# [Directions for this task]
Could you please output only the lines from the one holding "Give an award using the ribbon icon" through the end of the listing below, exactly as written and without pictures?

** Opening Input block **

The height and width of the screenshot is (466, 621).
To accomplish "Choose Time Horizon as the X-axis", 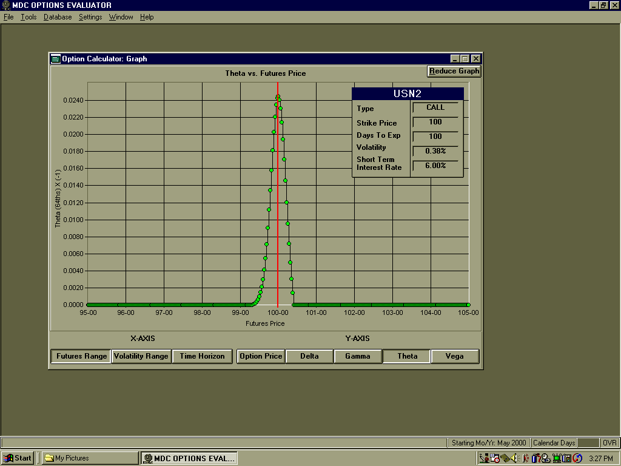I will coord(202,356).
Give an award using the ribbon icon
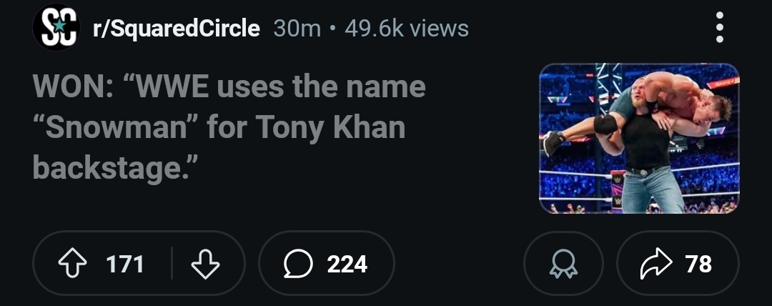Viewport: 772px width, 306px height. pos(563,264)
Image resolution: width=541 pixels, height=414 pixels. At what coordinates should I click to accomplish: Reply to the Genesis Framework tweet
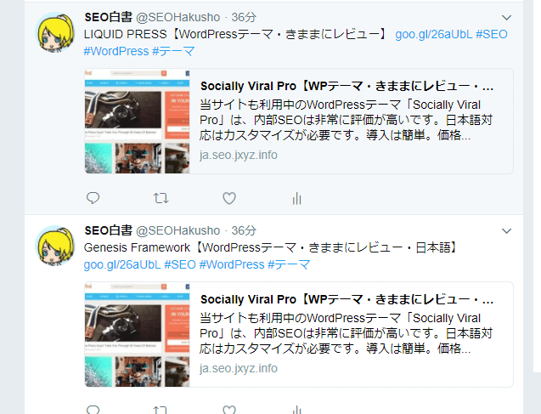tap(93, 410)
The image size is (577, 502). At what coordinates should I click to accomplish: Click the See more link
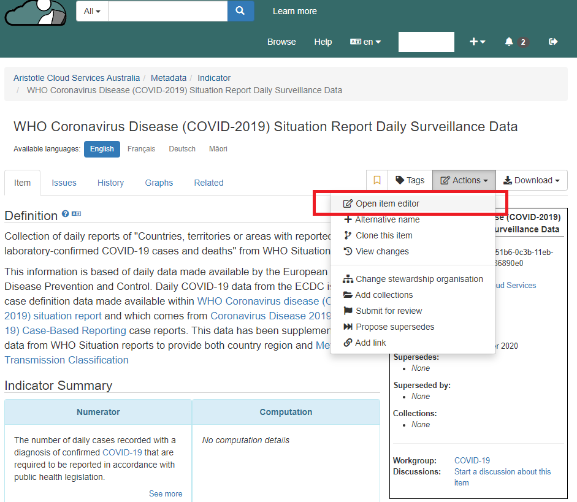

** Closing Input block **

# [Your response]
Give an award using the ribbon icon
Viewport: 772px width, 306px height. pos(563,264)
Image resolution: width=541 pixels, height=414 pixels. At what coordinates should I click to accomplish: Reply to the Genesis Framework tweet
tap(93, 410)
The image size is (577, 502). At what coordinates should I click to accomplish: Click the See more link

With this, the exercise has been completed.